Multi-Wave Coherent Control of a Solid State Single Emitter

TL;DR

This paper demonstrates multi-wave mixing techniques to coherently control a single quantum dot exciton, enabling advanced manipulation of solid-state qubits using optical pulses and paving the way for NMR-like control schemes in quantum information processing.

Contribution

It introduces a novel multi-wave mixing approach to manipulate a single solid-state emitter, achieving control over its coherent optical response with multiple pulses.

Findings

Demonstrated four-wave and six-wave mixing on a single quantum dot

Controlled the spectro-temporal shape of the emitter's response

Validated analytical predictions of multi-wave mixing behavior

Abstract

Coherent control of individual two-level systems (TLSs) is at the basis of any implementation of quantum information.
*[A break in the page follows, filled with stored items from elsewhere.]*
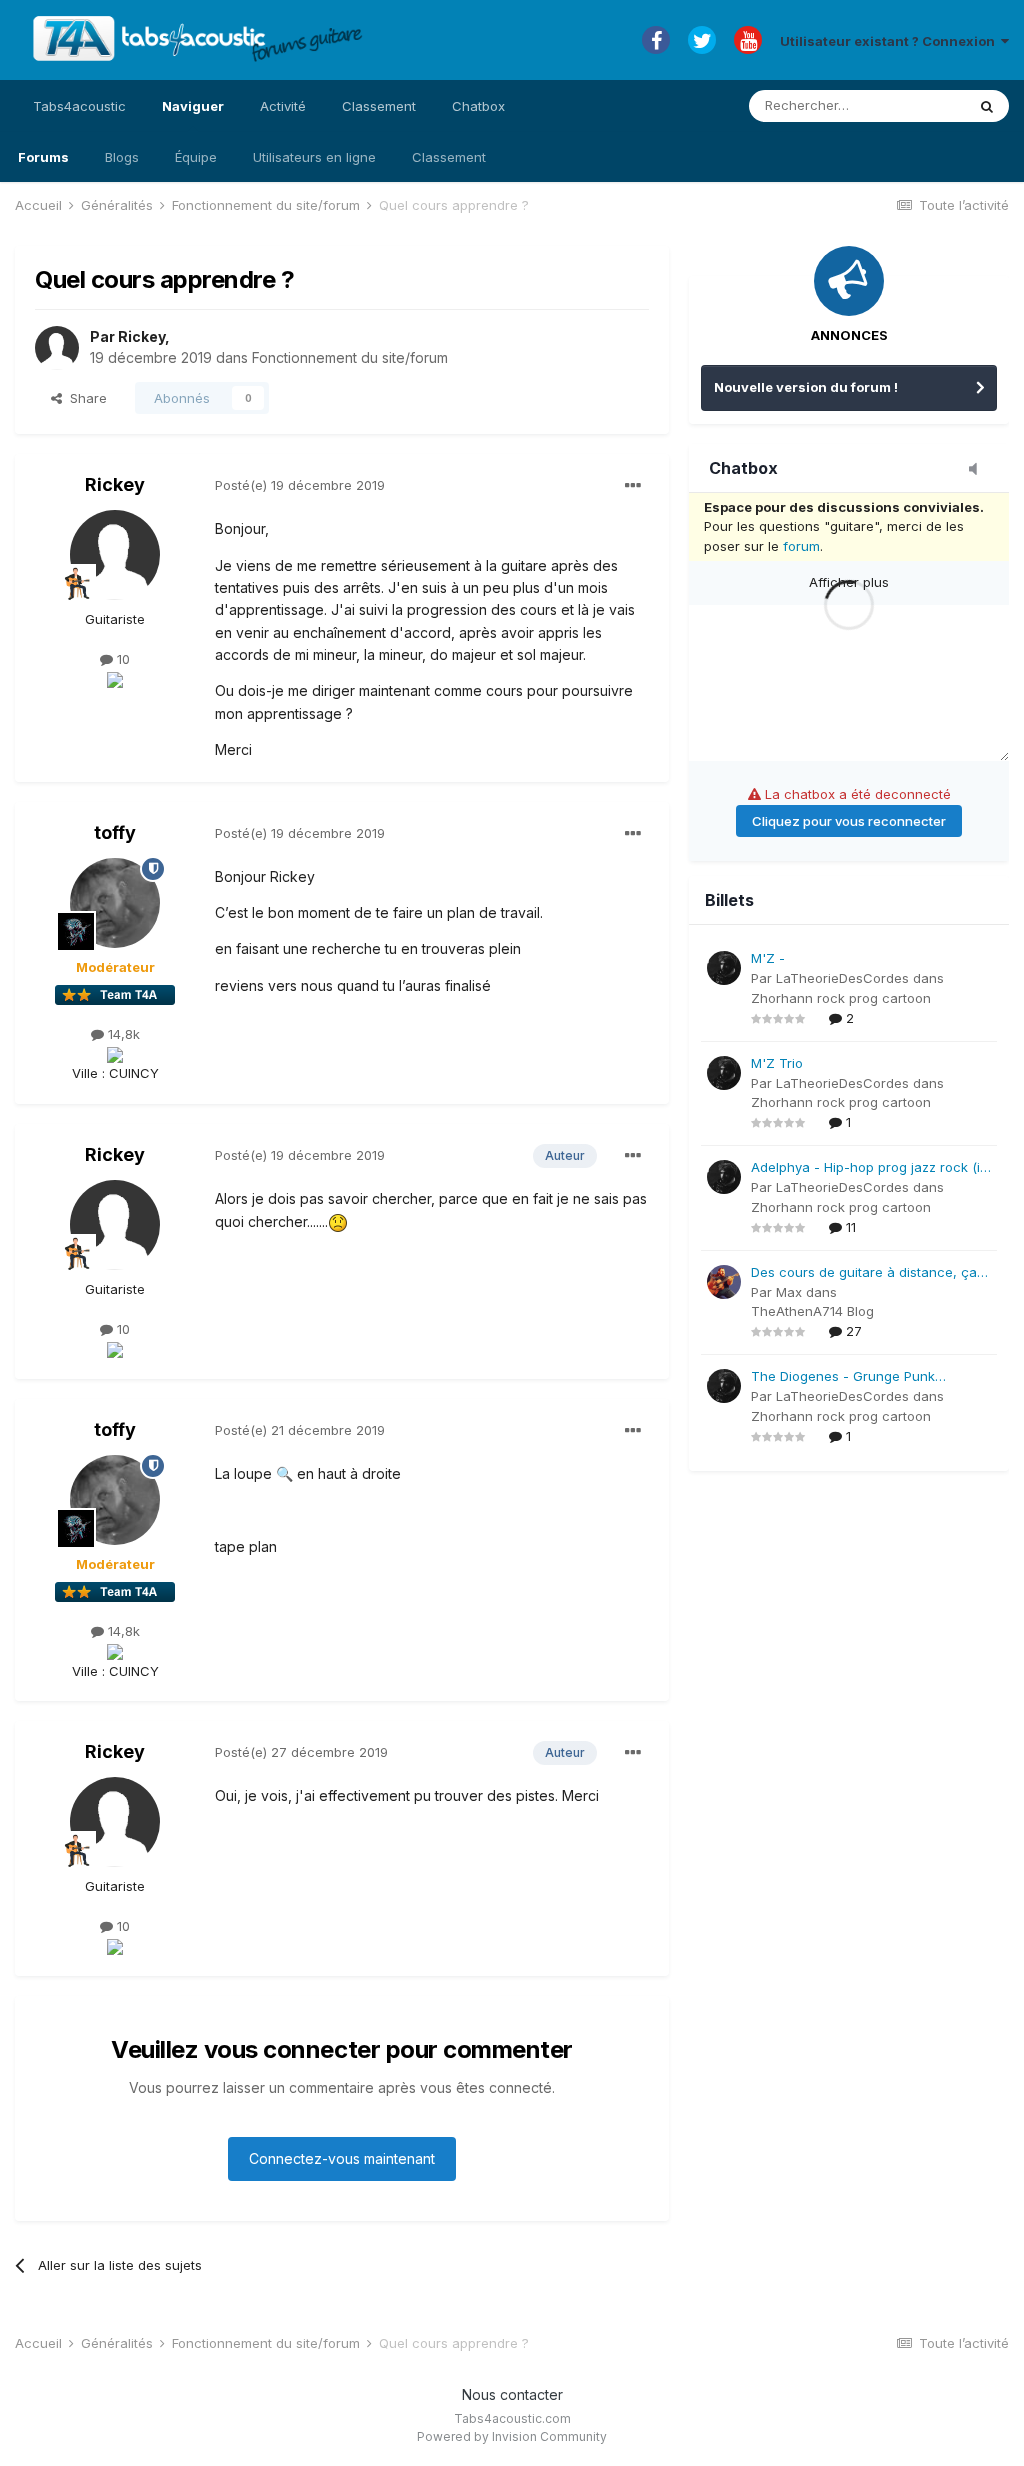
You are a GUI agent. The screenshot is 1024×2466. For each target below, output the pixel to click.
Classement (449, 157)
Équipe (196, 157)
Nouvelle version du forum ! (806, 387)
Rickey (141, 336)
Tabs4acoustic (79, 106)
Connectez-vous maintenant (342, 2158)
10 (121, 659)
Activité (283, 106)
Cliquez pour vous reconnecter (849, 821)
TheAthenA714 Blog (812, 1311)
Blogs (122, 157)
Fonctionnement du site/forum (350, 357)
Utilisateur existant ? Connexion (890, 41)
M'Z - (768, 958)
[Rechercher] (987, 106)
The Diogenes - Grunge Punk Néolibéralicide (843, 1377)
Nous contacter (512, 2394)
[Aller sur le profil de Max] (724, 1282)
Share (84, 398)
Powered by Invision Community (512, 2436)
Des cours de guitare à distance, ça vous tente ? (864, 1273)
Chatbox (478, 106)
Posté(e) (300, 485)
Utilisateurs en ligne (314, 157)
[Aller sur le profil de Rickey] (57, 348)
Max (789, 1292)
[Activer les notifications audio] (979, 470)
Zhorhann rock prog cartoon (841, 998)
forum (801, 546)
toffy (115, 832)
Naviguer (193, 106)
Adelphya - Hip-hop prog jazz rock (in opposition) (869, 1168)
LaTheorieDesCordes (842, 978)
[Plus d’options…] (633, 486)
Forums (43, 157)
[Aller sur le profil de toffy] (115, 903)
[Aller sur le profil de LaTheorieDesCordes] (724, 968)
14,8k (122, 1034)
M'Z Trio (777, 1063)
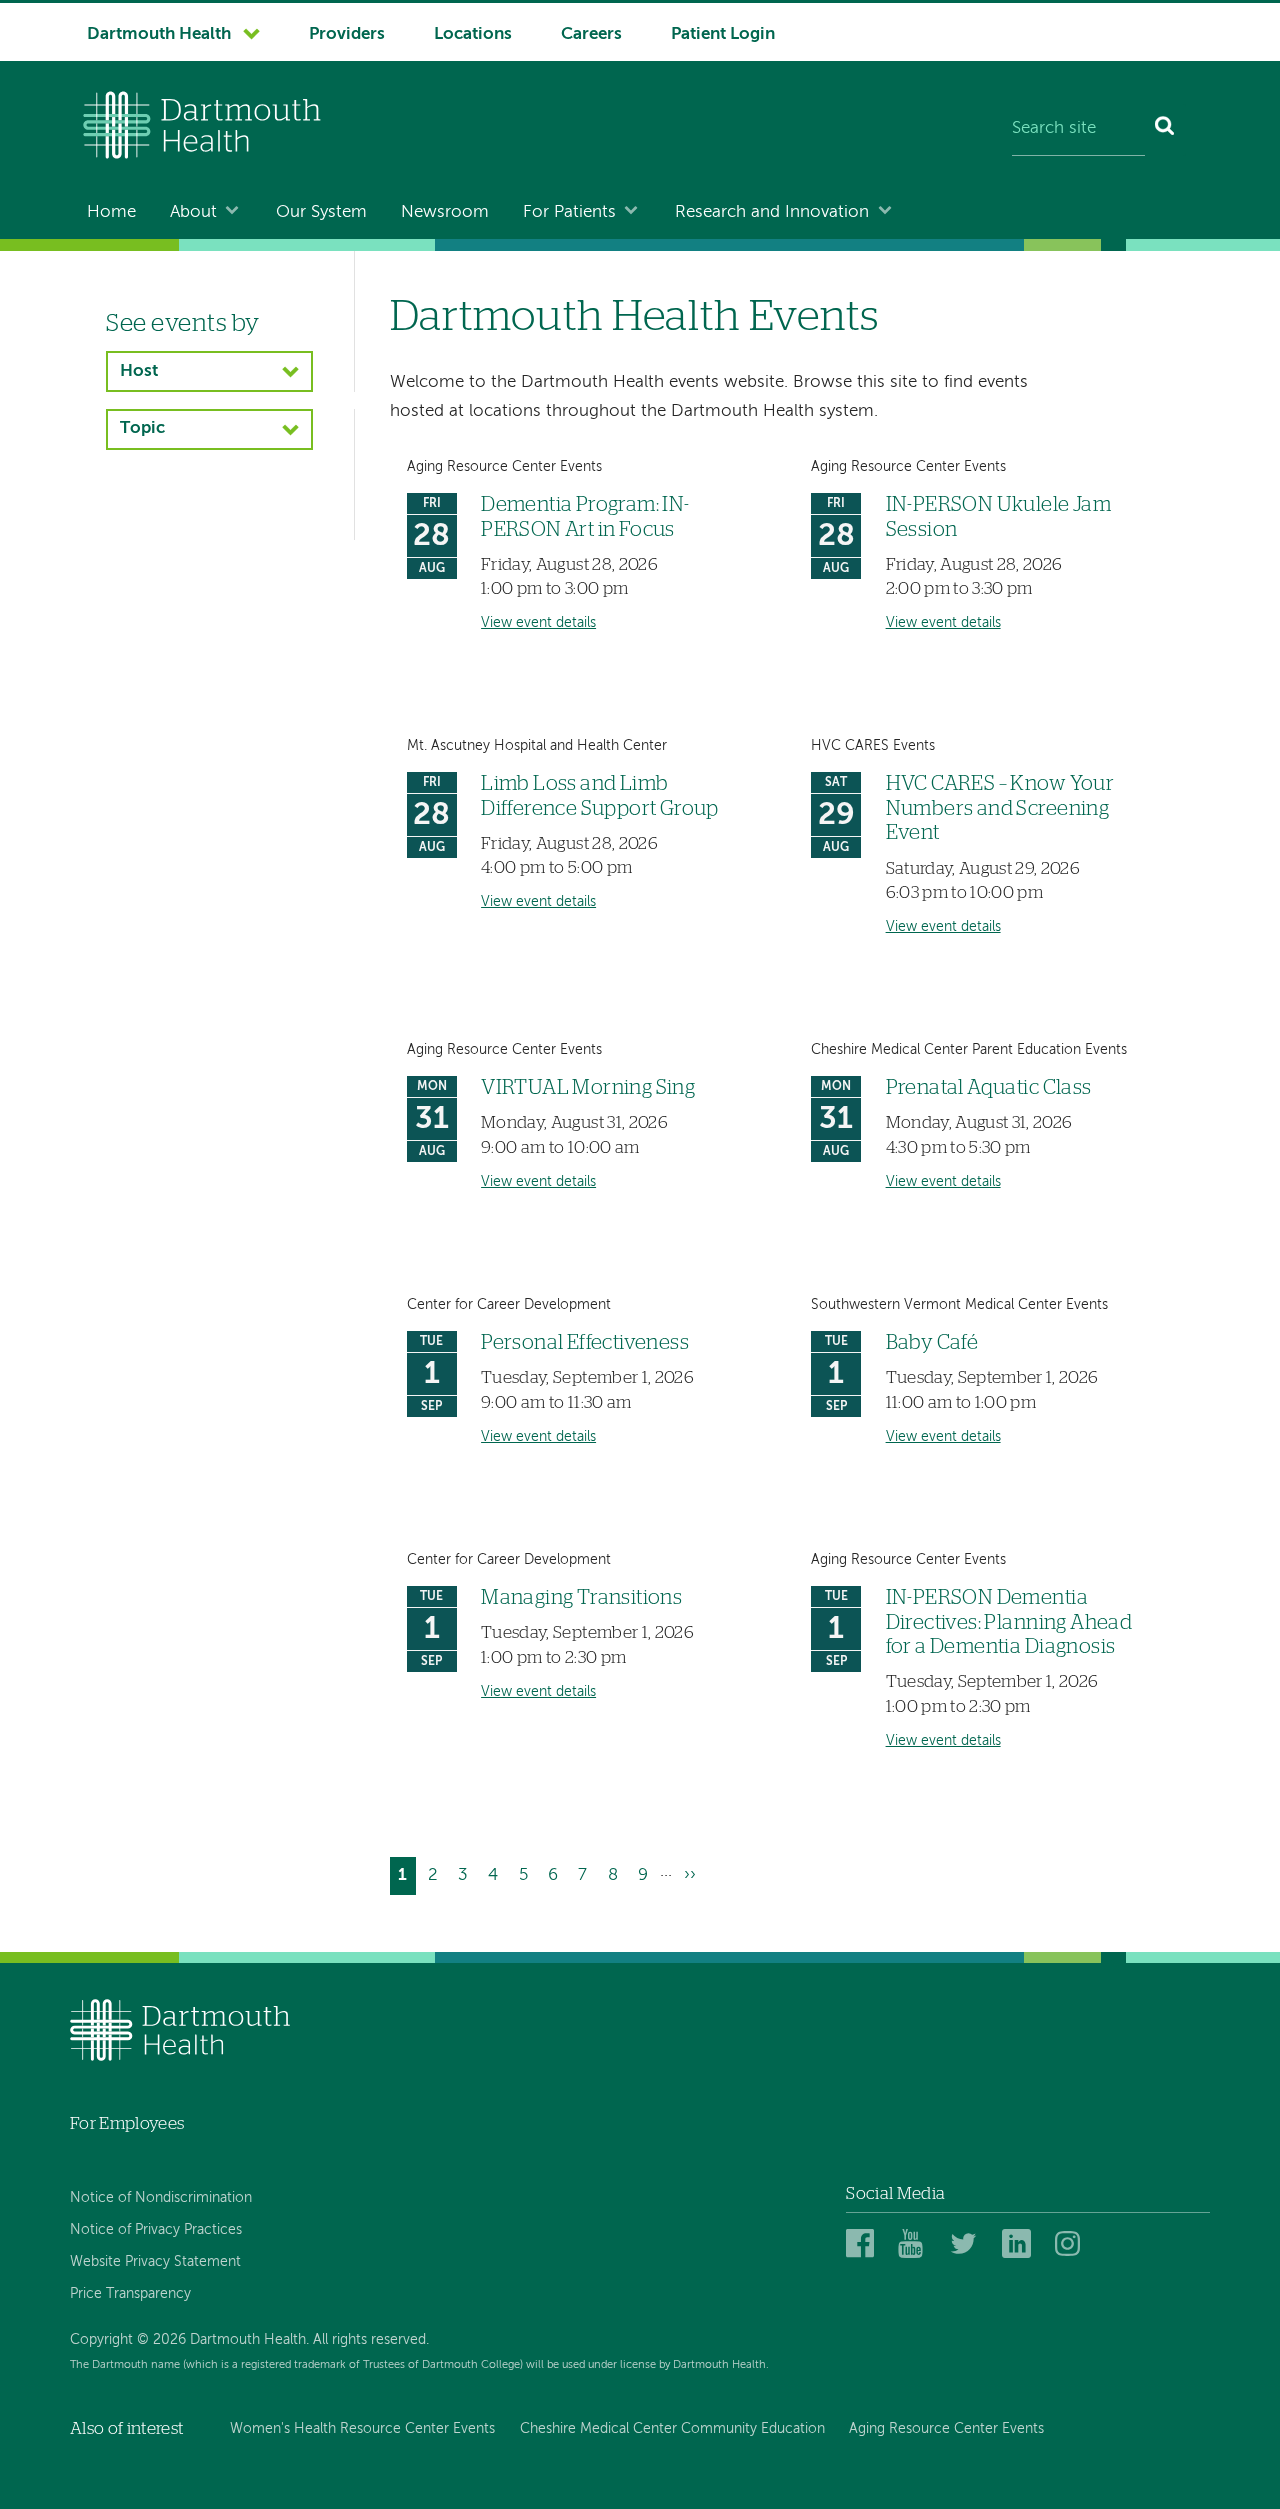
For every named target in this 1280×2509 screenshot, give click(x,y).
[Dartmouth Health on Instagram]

An impressive level of control is now achieved using nuclear, vacancies and charge spins. Manipulation of bright exciton transitions in semiconductor quantum dots (QDs) is less advanced, principally due to the sub-nanosecond dephasing. Conversely, owing to their robust coupling to light, one can apply tools of nonlinear spectroscopy to achieve all-optical command. Here, we report on the coherent manipulation of an exciton via multi-wave mixing. Specifically, we employ three resonant pulses driving a single InAs QD. The first two induce a four-wave mixing (FWM) transient, which is projected onto a six-wave mixing (SWM) depending on the delay and area of the third pulse, in agreement with analytical predictions. Such a switch enables to demonstrate the generation of SWM on a single emitter and to engineer the spectro-temporal shape of the coherent response originating from a TLS. These results pave the way toward multi-pulse manipulations of solid state qubits via implementing the NMR-like control schemes in the optical domain.